■ **WHAT TO PRODUCE**: Continue the forum exchange below on conservatives and civil discourse, starting after its final sentence.

ORIGINAL: FirmhandKY

Some one get up on the wrong side of the bed this morning? 

What I find disturbing about rants such as yours is the total "black-and-white" view of the world, the total "us-or-them" type of thinking in a civil society that makes it an uncivil society.

You paint anyone who holds any conservative beliefs as "brain dead" and seeking only personal power, and completely uninterested in individual rights.

Unfortunately, your rhetoric is no more enlightning, nor any more civilized than the worst of the masses of people who have beliefs with which you so vehemently disagree.

Firm


Not at all, KY.

I mean that may be what you saw, but it wasn't what I painted.

When I refered to brain dead conservatives I in no way referring to conservatives generally. I did referring to quite a few who have managed to gain power recently. As well I referred to many in the rank-and-file who have been hood-winked by them. Plenty of other conservatives are as horrified by those folks as am I.

■ **INFORMATION SUPPLIED**:
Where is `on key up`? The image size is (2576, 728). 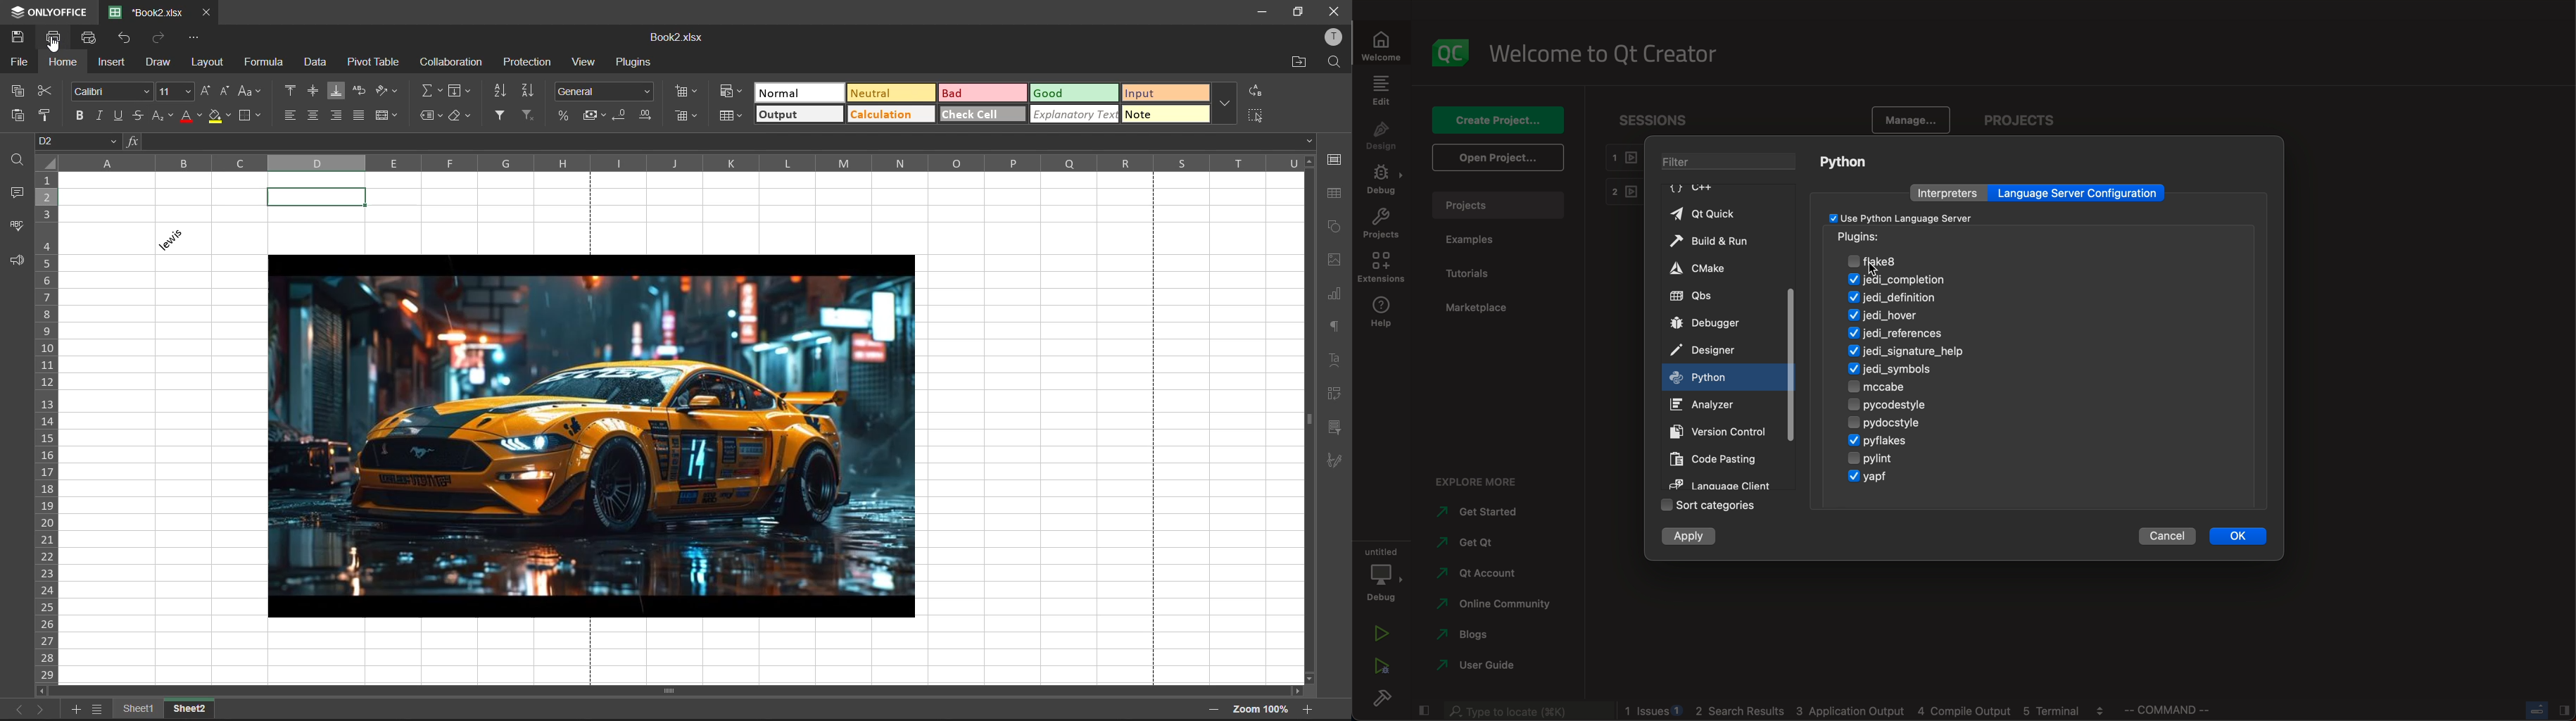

■ **TASK ANSWER**:
I praised Buckley, for heaven's sake, and ever so sincerely. I criticized some all too popular left wing political philosophy. I think plenty of people on both sides of the aisle actively contribute to de-civilizing society, as I said in my post.

Praising and blaming on both sides isn't what I call black and white thinking.

I borrowed Mamet's rhetorical device, "brain-dead" to criticize people of all stripes who feel, for instance, that conserbative and liberal political thought are two mutually exclusive monoliths, or than any respectable instance of either sort of view can be boiled down to a slogan, or even to two words, as Mamet suggested.

I was criticizing the muddle-headed thinking of Mamet. He writes lucid sentences. Some readers have mistaken this for lucid thinking on his part.
I think you would agree in principle that one can string together lucid sentence after lucid sentence but if the thinking behind them is unclear then any apprent clarity in the overall message is probably illusory.